Another piece of information: All the laptops that had problems connecting to Nitrogen peripheral were running Intel chipsets.

nRF sniffer logs are here (just remove .zip extension): v1.1-board-zephyr-2.5-rc4-samsung-laptop.pcapng.zip

cvinayak commented 3 years ago

The supervision timeout happens at the central as it thinks it is not receiving responses from the peripheral. Clearly, the sniffer can see the responses. image

cvinayak commented 3 years ago

@agherzan and @idlethread any updates ? is this still a zephyr issue?

carlescufi commented 3 years ago

Closing this due to reporter inactivity. Feel free to reopen if this is still an issue.

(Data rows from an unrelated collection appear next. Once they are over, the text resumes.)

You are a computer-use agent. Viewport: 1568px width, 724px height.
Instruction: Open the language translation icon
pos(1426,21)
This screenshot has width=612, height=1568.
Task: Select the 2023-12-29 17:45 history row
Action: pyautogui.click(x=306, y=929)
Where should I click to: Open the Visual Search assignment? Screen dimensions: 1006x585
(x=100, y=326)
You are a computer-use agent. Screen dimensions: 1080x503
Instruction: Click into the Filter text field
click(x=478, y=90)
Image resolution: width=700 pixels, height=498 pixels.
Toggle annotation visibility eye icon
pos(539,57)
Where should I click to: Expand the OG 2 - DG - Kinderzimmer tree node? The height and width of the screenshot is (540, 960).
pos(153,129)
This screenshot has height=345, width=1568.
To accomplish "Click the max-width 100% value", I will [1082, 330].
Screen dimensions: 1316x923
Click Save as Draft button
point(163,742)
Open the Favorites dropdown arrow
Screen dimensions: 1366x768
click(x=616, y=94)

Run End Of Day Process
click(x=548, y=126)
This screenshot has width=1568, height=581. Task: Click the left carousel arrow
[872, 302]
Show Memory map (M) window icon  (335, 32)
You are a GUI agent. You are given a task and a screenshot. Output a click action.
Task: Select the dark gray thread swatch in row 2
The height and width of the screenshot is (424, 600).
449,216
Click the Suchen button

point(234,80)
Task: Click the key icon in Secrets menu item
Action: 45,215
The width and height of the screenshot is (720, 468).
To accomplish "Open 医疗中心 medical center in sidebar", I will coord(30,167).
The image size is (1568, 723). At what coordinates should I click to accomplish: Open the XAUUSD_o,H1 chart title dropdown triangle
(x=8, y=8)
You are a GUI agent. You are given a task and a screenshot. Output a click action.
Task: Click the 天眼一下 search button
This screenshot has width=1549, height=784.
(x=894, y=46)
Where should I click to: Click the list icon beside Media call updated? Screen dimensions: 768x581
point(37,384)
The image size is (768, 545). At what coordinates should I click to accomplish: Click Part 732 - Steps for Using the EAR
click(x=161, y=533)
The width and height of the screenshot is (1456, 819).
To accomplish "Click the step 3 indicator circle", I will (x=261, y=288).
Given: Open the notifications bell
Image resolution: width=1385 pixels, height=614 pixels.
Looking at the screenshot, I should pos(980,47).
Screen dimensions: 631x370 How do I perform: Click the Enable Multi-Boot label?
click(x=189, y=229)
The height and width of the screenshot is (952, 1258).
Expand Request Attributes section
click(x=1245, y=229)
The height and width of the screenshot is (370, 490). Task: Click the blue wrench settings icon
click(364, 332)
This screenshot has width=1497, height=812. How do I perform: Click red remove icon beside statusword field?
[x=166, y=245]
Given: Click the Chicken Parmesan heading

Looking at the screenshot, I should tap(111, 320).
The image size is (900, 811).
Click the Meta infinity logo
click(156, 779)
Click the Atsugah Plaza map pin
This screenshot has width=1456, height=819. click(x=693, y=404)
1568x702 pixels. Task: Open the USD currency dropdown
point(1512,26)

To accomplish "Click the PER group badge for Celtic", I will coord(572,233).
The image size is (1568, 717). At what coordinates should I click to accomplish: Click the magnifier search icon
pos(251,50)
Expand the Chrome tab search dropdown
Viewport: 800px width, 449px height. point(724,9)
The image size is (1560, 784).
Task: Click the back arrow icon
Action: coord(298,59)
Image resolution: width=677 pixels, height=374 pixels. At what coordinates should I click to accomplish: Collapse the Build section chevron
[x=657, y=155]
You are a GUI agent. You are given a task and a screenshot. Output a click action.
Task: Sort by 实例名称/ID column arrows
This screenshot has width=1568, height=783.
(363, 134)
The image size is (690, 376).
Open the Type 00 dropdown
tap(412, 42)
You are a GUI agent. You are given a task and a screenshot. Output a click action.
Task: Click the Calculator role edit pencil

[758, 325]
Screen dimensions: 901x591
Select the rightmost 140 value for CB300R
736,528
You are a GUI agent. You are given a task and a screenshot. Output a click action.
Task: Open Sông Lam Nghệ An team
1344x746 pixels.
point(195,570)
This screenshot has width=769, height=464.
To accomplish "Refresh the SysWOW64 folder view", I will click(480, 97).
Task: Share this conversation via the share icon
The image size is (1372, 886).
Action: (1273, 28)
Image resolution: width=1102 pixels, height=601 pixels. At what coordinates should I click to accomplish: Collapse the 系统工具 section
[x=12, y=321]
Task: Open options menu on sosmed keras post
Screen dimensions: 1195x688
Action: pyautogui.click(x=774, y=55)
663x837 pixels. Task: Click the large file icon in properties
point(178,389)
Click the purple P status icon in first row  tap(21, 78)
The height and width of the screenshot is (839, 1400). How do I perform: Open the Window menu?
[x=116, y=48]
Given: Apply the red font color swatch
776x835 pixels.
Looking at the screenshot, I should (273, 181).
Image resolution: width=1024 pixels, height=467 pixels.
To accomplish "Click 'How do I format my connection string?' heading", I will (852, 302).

idlethread commented 3 years ago

We tracked this down to intel bluetooth controllers (and firmware) on the host PC as being the common reason for failures. We haven't yet spent time trying to run the latest bluetooth stack on those hosts to see if it made the problem go away. That is still pending on us.

We saw no issues with a different controller.